AIA allows up to £1 million per year of qualifying expenditure to be written off at 100% in the year of purchase, making it highly relevant for SMEs investing in on-site generation and storage .

5. Battery Storage: Increasingly Part of the Allowance Picture

Battery storage is increasingly treated as an integral part of a solar installation rather than a standalone asset, particularly where it is used to:

  • Store on-site renewable generation
  • Reduce peak demand
  • Improve energy efficiency

In practice, many battery systems installed alongside solar PV qualify for the same accelerated capital allowances, significantly strengthening the combined investment case.

6. Asset Finance Does Not Remove the Tax Benefit

A common misconception is that using asset finance or hire purchase removes eligibility for capital allowances. In reality, new and unused assets acquired via hire purchase can still qualify for Full Expensing or AIA, provided ownership passes to the business.

This means businesses can:

  • Preserve cash
  • Spread repayments
  • Still benefit from up-front tax relief

This combination is particularly attractive for capital-intensive energy projects.

7. Why Timing Matters

The Full Expensing regime was introduced to stimulate immediate business investment and replaced the previous Super Deduction scheme. While currently in force, tax incentives can change.

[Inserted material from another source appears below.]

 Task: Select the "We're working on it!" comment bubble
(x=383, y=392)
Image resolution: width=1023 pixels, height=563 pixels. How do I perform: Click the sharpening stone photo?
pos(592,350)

For businesses already considering solar and battery projects, delaying installation could mean:

  • Higher net costs in future
  • Slower payback
  • Lost tax efficiency

Early movers benefit from both energy savings and front-loaded tax relief.

8. Beyond Tax: The Wider Financial Case

While tax relief accelerates returns, it sits alongside:

  • Reduced grid electricity costs
  • Protection against future energy price rises
  • Improved ESG and sustainability credentials
  • Potential revenue from export, flexibility, or local energy use

In many cases, tax relief alone can cut the effective net cost of installation by 20–30%, before energy savings are even considered.

9. A Practical Example

A company investing £500,000 in solar PV and battery storage could:

  • Deduct the full £500,000 from taxable profits
  • Reduce its Corporation Tax bill by up to £125,000
  • Finance the system while benefiting from immediate tax relief
  • Generate long-term energy savings for 20–30 years

This fundamentally changes how boards and finance teams should view renewable energy investment.

Final Thought

Solar PV and battery storage are no longer just environmental upgrades — they are tax-efficient capital investments supported directly by UK fiscal policy.

For business owners and finance leads, the key takeaway is simple:

If you are paying Corporation Tax and buying electricity from the grid, you are already funding energy assets — just not your own.

With the current tax framework, investing in solar and storage allows you to redirect that spend into assets you control, supported by some of the most generous capital allowances the UK has ever offered.